Has been known to slack off and go up to two full years without single-handedly dragging a team to the Stanley Cup finals.
This is both funny and a more than fair, accurate, and comprehensive account of Pronger's career.

Pronger's career, 1993-4 through 2011-12, was entirely contained within that of Swedish wizard Nicklas Lidström, 1991-2 through 2011-12, and Pronger was generally overshadowed by the Red Wing: Lidström won some seven Norris trophies as the season's best defenseman, which didn't leave a lot left for Pronger's plate. Pronger did, however, manage one Norris, in 1999-2000, which he paired with the Hart, for the most valuable player overall. (That pairing had happened to exactly one other player, to a gentleman named Bobby Orr, who was probably the greatest hockey player of all time.) And, as Down Goes Brown noted above, Pronger's squads routinely went damn deep in the playoffs: in the five seasons between 2005-6 and 2009-10, he made the finals with three different teams, winning once, in 2006-7. (In the 2005-6 run to the finals, I learned more about defense than I had known to that point, simply by watching the way he'd position his 6-6 frame and long-ass stick: time after time, whoever was trying to get the puck into the offensive zone would see where he was and what he was doing and just retreat and regroup and wait for a better opportunity. Given that Pronger was playing 30+ minutes a night, the beleaguered puckcarrier generally had to wait quite a while for that more promising chance.)

So. Pronger has a Cup, some major hardware, massive team success, a metric heap of all-star game selectins—so far, we could more or less be talking about second-tier nonentities like Rob (nee Rod) Blake, who couldn't form a posse if he watched Ike Clanton's gang kidnap the mayor's daughter while robbing a bank and slapping the town priest with a Koran bound in babyskin. What gives Pronger his posse is that he's got style. Not just a good quote and a great player, Pronger was a nasty goon, a hatchet man who worked with brutality that was never compromised by but often garnished with a little flair. Among his eight suspensions were one for using his razor-sharp skate blade to stomp on Ryan Kesler's leg, two for kicking (with those skates again), one for a nasty elbow in the finals, and so on.

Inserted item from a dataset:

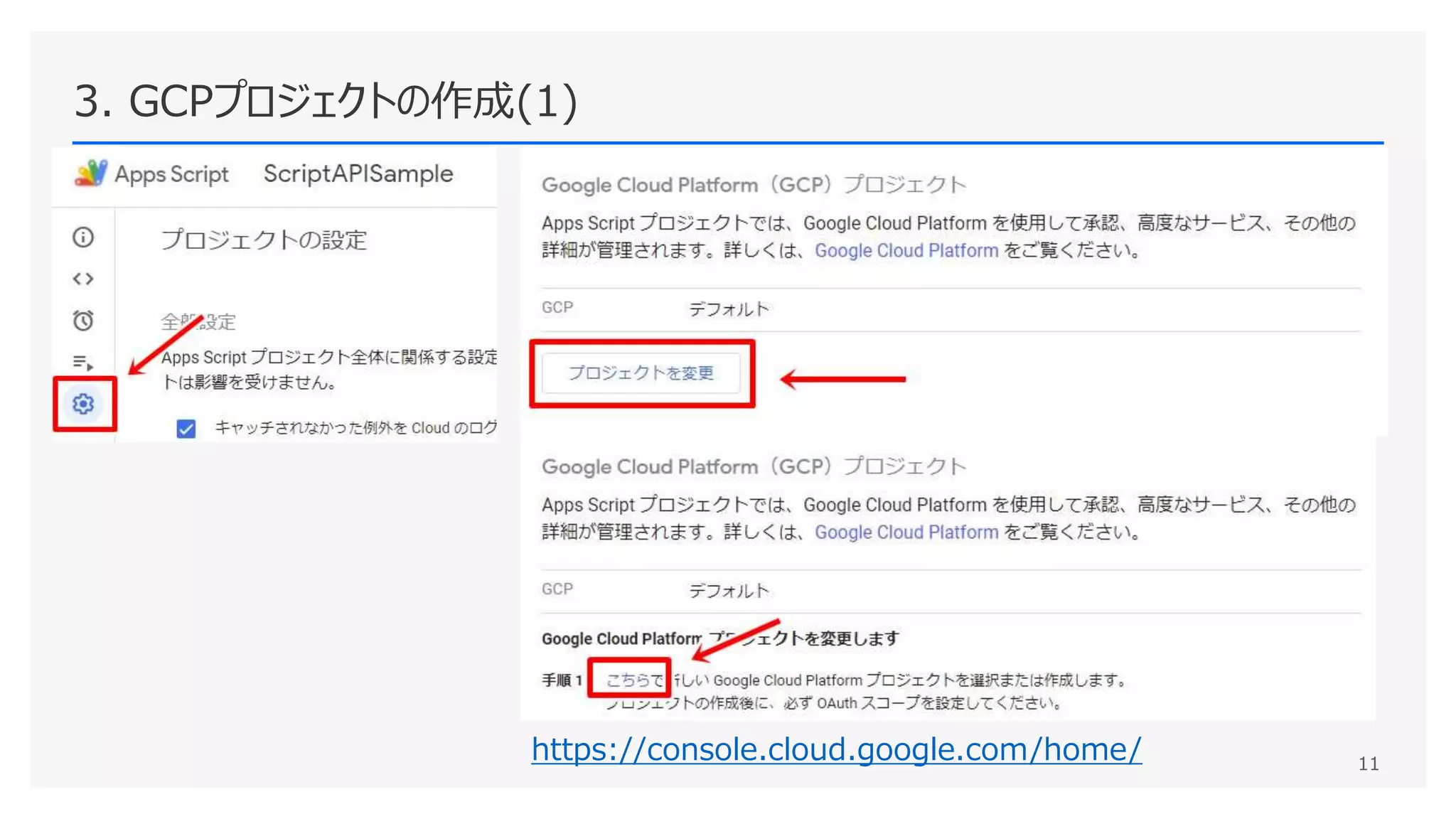
Task: Open Project Settings gear icon
Action: (x=83, y=404)
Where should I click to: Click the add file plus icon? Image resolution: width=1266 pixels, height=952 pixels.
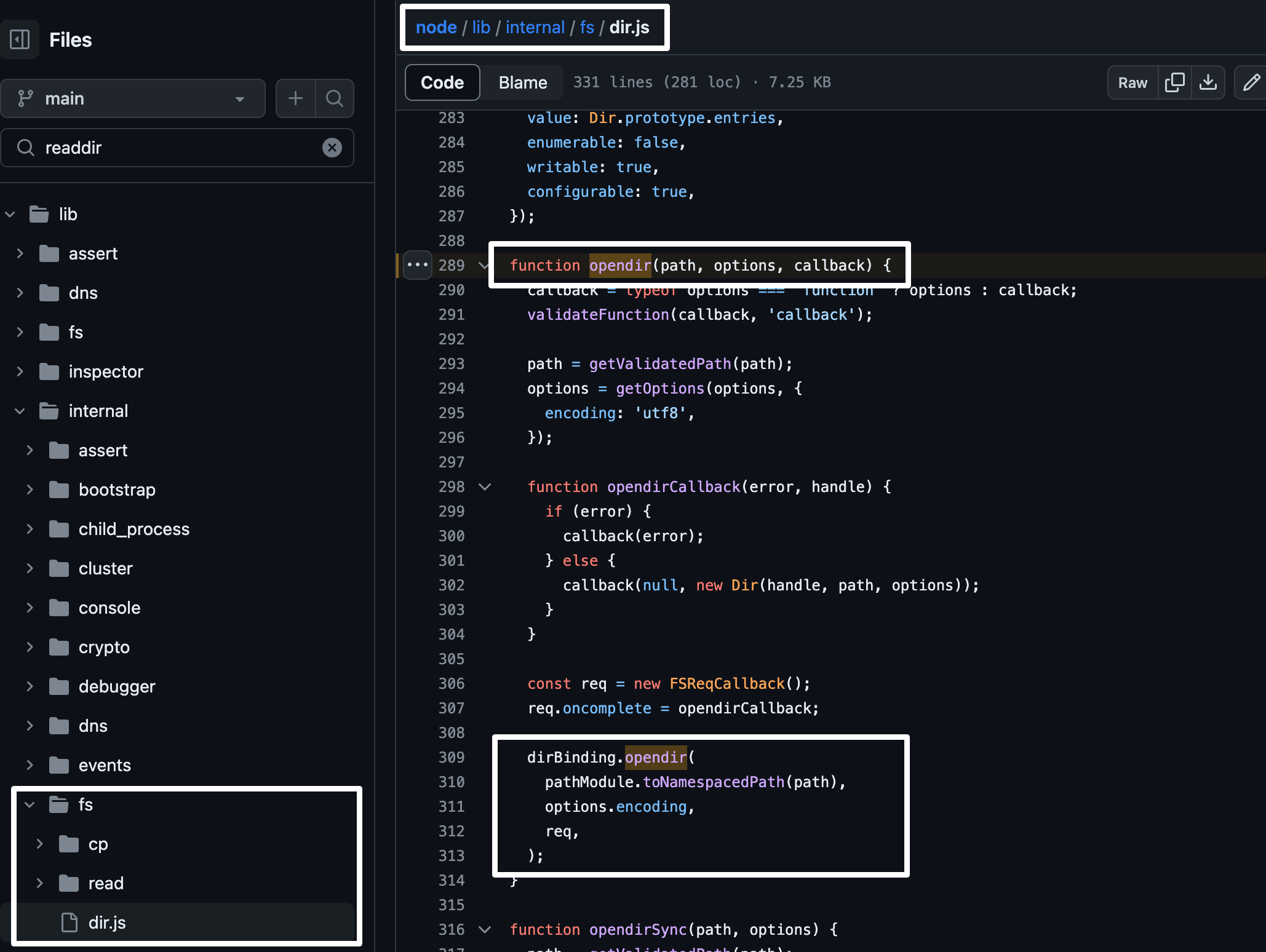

Chris Pronger introduced a lot of us to body horror by undergoing a wrist surgery that involved having some bone removed from his arm. How much? How about an inch of bone? He was "notorious for laying the lumber on teammates in practice" and was a locker-room presence that got sarcastically nicknamed "Captain Happy" by Jamie McLennan when things started to go pear-shaped with one team. He demanded a trade out of Edmonton after a single, highly successful, year, and he currently refuses to retire from the Flyers, enabling him to collect an unmolested guaranteed salary while the team avoids having to have that salary on the books, as he's "injured", not "retired": he could come back any day now. Except his name is not present on the employee list. And he's got a new job, working for the NHL Department of Player Safety. Presumably the theory is that the pot is uniquely qualified to judge and understand the blackness of the kettle. If nothing else, we should get some primo quotage out of the situation, and some good gap-toothed smirks, which should only increase the size of his posse.